OpenAI Now Skims Off ChatGPT Shoppers—Here’s How It Impacts Your Wallet
ChatGPT users beware: OpenAI just turned your AI shopping assistant into a revenue stream. The company quietly rolled out a commission model for purchases made through its platform—and you're footing the bill.
How the squeeze works
Every time you click 'buy' through ChatGPT's interface, OpenAI takes a cut. No disclosed percentages yet—just another opaque tech tax dressed as 'ecosystem development.'
The Web3 parallel
Funny how centralized AI plays mimic decentralized finance's worst habits—extracting value while pretending it's 'for your convenience.' At least crypto protocols publish their fee structures.
Bottom line: Your LLM just became a mall. Welcome to the era of artificial inflation.
Commissions on e-commerce sales would become a new revenue source for OpenAI
By cutting a percentage from transactions by users on the free tier, OpenAI would unlock a new source of income that it has not yet tapped.
The MOVE also raises the stakes for Google, as more people turn to chatbots for searching and finding products instead of using traditional search engines.
Because the checkout feature remains under development, specifics could shift before launch. Still, OpenAI and Shopify have shown early versions of the system to companies and hashed out details of their financial arrangement, according to the insiders.
Shopify supplies technology that other platforms can adopt for checkout. It already underpins shopping features on social apps like TikTok, letting users buy items without leaving the host site.
At present, ChatGPT’s product suggestions appear based on how well they match a user’s question and any context the model has, such as past interactions or a budget limit supplied in instructions.
A recent upgrade to ChatGPT’s memory allows the system to recall individual preferences, making recommendations more tailored over time. Yet after an item is chosen, OpenAI may display different merchants selling that product.
The company says that the list is created from product and merchant metadata provided by third parties. The sequence in which sellers appear is largely determined by those data suppliers.
Right now, the platform doesn’t consider variables like shipping or price costs when ordering the merchant list. OpenAI notes that it is expecting this integration to evolve as the experience of shopping on the platform continues to improve.
Advertising firms are experimenting with artificial intelligence optimization (AIO)
Advertising companies and brands have begun experimenting with ways to influence search results by crafting content that the model is likely to pick up, a practice some in the industry have dubbed “AIO,” akin to search engine optimization.

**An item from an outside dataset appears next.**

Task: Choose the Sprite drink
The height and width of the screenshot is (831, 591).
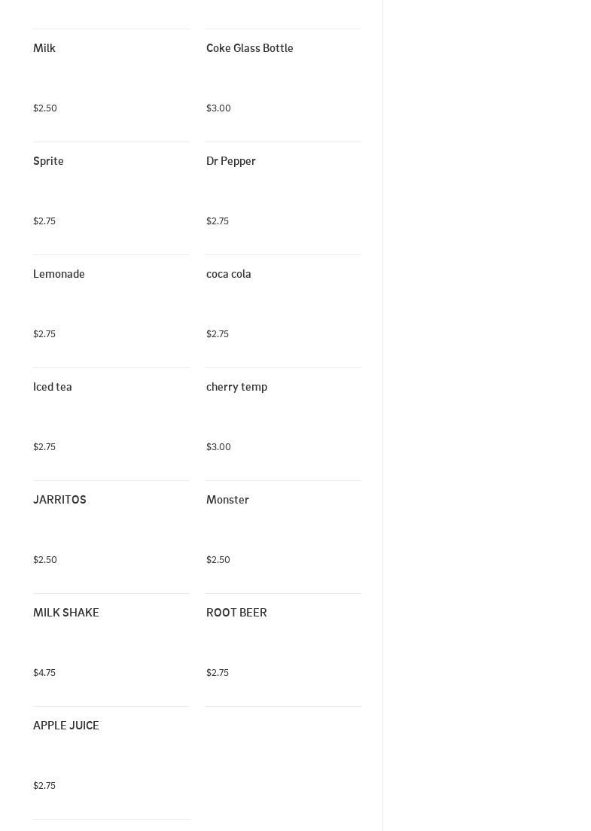Action: [48, 161]
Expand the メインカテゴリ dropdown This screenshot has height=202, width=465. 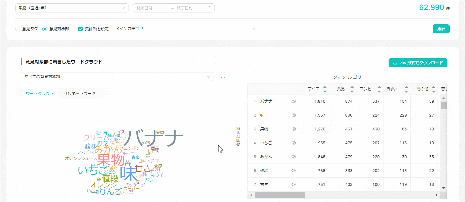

“It starts to pose big and difficult questions around what ‘preferences’ AI shows in its results,” according to an advertising executive. The executive further added that it could destroy paid search from platforms using traditional techniques. It would also change how advertising firms work today.
Earlier, OpenAI insisted it was not actively planning on pursuing advertising. Yet in an interview with the Financial Times, the chief financial officer said the company is now looking at options to integrate advertising, however it is yet to be decided where and when to implement it.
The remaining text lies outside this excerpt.